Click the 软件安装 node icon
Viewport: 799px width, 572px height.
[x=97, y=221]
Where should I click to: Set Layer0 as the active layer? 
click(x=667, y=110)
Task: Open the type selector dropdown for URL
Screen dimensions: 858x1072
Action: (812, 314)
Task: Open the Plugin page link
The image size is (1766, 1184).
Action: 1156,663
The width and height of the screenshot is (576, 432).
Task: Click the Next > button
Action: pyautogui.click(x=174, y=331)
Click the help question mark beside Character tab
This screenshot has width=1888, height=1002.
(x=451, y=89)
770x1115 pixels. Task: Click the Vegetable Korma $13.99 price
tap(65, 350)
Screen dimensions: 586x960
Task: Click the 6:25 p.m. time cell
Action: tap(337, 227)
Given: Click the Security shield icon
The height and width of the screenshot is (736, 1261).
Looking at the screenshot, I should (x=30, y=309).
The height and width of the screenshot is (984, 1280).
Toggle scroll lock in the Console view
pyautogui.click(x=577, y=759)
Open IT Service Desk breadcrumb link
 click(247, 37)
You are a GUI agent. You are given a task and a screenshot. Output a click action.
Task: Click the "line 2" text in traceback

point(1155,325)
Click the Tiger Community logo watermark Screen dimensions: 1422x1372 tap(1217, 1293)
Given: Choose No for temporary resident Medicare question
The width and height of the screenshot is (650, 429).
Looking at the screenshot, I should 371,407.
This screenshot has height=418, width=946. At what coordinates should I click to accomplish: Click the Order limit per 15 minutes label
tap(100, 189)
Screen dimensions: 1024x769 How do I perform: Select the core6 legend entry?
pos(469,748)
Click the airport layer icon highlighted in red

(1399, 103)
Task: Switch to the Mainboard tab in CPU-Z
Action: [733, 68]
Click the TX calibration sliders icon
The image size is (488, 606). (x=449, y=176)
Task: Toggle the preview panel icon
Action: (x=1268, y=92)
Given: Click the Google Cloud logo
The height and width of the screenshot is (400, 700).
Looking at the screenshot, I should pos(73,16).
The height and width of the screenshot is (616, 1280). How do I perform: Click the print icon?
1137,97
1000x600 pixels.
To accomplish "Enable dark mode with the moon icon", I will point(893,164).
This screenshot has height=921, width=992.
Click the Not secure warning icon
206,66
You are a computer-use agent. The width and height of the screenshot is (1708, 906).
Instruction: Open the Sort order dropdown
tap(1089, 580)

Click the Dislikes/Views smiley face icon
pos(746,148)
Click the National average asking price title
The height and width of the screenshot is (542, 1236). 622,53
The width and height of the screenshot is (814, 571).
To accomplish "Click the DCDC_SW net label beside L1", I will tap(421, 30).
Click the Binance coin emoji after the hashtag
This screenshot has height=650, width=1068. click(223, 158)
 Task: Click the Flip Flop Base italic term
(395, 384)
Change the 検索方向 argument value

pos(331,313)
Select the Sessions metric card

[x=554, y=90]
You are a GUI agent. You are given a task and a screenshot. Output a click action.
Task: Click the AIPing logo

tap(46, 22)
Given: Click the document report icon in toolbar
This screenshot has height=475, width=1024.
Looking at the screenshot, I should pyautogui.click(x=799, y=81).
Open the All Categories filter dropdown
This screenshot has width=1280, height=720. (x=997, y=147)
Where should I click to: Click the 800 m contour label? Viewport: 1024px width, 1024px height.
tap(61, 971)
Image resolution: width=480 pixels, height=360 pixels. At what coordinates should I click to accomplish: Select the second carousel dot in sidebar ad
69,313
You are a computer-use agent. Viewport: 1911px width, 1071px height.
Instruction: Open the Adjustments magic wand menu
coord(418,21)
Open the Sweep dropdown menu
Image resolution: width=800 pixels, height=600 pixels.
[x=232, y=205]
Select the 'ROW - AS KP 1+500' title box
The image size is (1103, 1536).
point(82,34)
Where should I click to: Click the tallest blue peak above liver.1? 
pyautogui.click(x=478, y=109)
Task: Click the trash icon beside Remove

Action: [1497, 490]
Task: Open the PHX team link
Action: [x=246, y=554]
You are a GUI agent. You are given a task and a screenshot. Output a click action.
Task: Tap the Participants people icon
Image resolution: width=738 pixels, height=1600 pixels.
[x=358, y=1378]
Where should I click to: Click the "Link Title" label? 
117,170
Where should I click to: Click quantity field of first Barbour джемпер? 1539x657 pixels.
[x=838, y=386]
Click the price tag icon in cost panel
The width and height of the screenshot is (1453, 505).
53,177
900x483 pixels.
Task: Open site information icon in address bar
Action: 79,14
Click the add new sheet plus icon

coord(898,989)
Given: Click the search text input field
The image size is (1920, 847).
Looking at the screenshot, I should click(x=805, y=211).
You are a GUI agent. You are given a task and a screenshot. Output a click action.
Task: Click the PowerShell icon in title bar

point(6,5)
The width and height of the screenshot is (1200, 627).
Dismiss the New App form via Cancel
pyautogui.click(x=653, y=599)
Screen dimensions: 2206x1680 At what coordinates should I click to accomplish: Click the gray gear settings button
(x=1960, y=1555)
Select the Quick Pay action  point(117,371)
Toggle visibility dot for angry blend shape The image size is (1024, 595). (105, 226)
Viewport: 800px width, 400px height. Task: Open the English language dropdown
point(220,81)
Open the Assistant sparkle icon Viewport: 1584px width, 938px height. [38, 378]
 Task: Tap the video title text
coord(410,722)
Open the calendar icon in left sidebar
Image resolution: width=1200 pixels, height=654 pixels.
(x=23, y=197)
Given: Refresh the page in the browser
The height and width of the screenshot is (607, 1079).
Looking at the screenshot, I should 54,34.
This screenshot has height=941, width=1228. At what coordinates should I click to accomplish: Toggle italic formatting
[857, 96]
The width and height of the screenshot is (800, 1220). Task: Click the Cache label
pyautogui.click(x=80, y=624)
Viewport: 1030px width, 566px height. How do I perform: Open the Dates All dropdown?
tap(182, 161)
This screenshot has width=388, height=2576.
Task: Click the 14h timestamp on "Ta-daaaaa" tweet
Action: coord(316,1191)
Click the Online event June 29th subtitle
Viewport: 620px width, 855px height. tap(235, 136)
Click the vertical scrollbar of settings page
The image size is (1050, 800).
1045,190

-=-=-

* [REQUIRED WORK] Could you restate word for word the lines above from the one containing "Open the All Categories filter dropdown" through the one containing "Toggle visibility dot", both included, and nothing else?

* [OUTPUT OF THE TASK]
Open the All Categories filter dropdown
This screenshot has width=1280, height=720. (x=997, y=147)
Where should I click to: Click the 800 m contour label? Viewport: 1024px width, 1024px height.
tap(61, 971)
Image resolution: width=480 pixels, height=360 pixels. At what coordinates should I click to accomplish: Select the second carousel dot in sidebar ad
69,313
You are a computer-use agent. Viewport: 1911px width, 1071px height.
Instruction: Open the Adjustments magic wand menu
coord(418,21)
Open the Sweep dropdown menu
Image resolution: width=800 pixels, height=600 pixels.
[x=232, y=205]
Select the 'ROW - AS KP 1+500' title box
The image size is (1103, 1536).
point(82,34)
Where should I click to: Click the tallest blue peak above liver.1? 
pyautogui.click(x=478, y=109)
Task: Click the trash icon beside Remove

Action: [1497, 490]
Task: Open the PHX team link
Action: [x=246, y=554]
You are a GUI agent. You are given a task and a screenshot. Output a click action.
Task: Tap the Participants people icon
Image resolution: width=738 pixels, height=1600 pixels.
[x=358, y=1378]
Where should I click to: Click the "Link Title" label? 
117,170
Where should I click to: Click quantity field of first Barbour джемпер? 1539x657 pixels.
[x=838, y=386]
Click the price tag icon in cost panel
The width and height of the screenshot is (1453, 505).
53,177
900x483 pixels.
Task: Open site information icon in address bar
Action: 79,14
Click the add new sheet plus icon

coord(898,989)
Given: Click the search text input field
The image size is (1920, 847).
Looking at the screenshot, I should click(x=805, y=211).
You are a GUI agent. You are given a task and a screenshot. Output a click action.
Task: Click the PowerShell icon in title bar

point(6,5)
The width and height of the screenshot is (1200, 627).
Dismiss the New App form via Cancel
pyautogui.click(x=653, y=599)
Screen dimensions: 2206x1680 At what coordinates should I click to accomplish: Click the gray gear settings button
(x=1960, y=1555)
Select the Quick Pay action  point(117,371)
Toggle visibility dot for angry blend shape The image size is (1024, 595). (105, 226)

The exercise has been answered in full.